Because we can sample the environment with great precision
You seem to assume that we can't know the exact makeup of a sample unless we already know the components. This is wrong. Mass spectroscopy can reliably measure the exact mass of every isotope in a sample and the relative abundance of each. If, for example, a sample of sea-water is measured, we can reliably tell the exact proportion of all the hydrogen isotopes and all the oxygen isotopes in it.
Given that his is possible, estimating the true natural abundance is a matter of statistical sampling. Ocean and river water is fairly well mixed so this is easier than it sounds (at least when there are no processes that radically alter the isotopic composition). So we have a lot of samples, for example, from different oceans and different locations in those oceans. Given that, we can be fairly confident that the isotopic composition doesn't vary a lot and, therefore, we can get a good estimate of the "natural" abundance of each isotope.

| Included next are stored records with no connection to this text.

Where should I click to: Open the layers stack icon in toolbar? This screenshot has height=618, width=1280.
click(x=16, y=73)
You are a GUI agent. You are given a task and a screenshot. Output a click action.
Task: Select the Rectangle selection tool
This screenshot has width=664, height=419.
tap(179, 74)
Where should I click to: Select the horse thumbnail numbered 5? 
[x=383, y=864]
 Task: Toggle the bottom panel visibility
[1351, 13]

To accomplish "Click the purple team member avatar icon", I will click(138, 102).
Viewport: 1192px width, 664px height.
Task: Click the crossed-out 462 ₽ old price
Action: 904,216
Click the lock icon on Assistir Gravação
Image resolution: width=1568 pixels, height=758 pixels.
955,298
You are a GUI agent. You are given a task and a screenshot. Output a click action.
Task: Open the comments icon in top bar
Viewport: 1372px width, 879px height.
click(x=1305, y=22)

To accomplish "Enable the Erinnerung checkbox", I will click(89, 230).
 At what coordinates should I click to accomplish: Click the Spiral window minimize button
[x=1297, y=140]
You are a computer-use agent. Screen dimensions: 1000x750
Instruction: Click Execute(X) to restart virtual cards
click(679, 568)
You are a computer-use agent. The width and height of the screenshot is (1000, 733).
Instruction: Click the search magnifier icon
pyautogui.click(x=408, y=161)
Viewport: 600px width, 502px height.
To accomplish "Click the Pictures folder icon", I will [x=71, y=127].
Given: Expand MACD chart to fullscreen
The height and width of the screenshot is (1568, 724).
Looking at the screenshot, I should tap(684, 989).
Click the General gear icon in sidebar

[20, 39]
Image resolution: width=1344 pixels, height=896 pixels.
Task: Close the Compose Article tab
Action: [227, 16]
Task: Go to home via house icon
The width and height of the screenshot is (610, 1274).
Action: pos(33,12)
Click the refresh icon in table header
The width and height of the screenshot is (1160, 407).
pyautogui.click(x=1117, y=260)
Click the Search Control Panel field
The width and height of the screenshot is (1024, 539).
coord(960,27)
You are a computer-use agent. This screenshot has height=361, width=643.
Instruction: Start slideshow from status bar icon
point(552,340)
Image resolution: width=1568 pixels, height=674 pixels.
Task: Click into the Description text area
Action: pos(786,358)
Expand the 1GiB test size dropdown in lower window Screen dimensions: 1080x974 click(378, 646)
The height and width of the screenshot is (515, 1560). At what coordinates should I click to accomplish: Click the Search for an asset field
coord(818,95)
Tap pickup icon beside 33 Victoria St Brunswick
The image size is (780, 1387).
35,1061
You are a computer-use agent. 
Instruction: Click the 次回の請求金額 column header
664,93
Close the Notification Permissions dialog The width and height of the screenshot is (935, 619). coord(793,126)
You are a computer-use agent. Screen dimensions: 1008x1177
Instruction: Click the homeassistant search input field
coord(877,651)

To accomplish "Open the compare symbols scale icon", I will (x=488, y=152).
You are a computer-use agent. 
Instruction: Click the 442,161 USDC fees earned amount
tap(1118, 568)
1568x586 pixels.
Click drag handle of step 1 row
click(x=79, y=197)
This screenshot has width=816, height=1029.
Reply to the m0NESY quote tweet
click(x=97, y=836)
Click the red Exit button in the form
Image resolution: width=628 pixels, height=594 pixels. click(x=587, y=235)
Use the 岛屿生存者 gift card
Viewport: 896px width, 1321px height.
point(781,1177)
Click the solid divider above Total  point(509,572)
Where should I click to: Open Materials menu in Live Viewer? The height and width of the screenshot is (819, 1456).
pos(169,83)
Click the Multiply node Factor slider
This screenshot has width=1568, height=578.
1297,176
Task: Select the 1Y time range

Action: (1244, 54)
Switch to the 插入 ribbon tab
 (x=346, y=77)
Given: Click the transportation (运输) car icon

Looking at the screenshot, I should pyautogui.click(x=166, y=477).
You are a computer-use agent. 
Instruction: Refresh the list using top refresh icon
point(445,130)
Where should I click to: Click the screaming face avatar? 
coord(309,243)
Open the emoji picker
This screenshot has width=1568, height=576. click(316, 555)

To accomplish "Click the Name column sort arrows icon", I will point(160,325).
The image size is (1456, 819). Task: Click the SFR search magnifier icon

But the techniques we use are precise enough to notice that there are some (small) variations in that composition. Some processes do (very slightly) alter the isotopic ratios. Evaporation tends to happen slightly faster for lighter isotopes, for example, as do some biological processes. Some of those processes are temperature dependent leading to the ability to identify the ambient temperature preset when some fossils were alive by measuring the ratio of oxygen isotopes in them.
The key point is that we do have tools that can measure isotope ratios very precisely. So we know the ratios in any sample very precisely. With a very large number of samples, we can generate a reliable picture of the typical abundance of each isotope which is what we refer to as the natural abundance.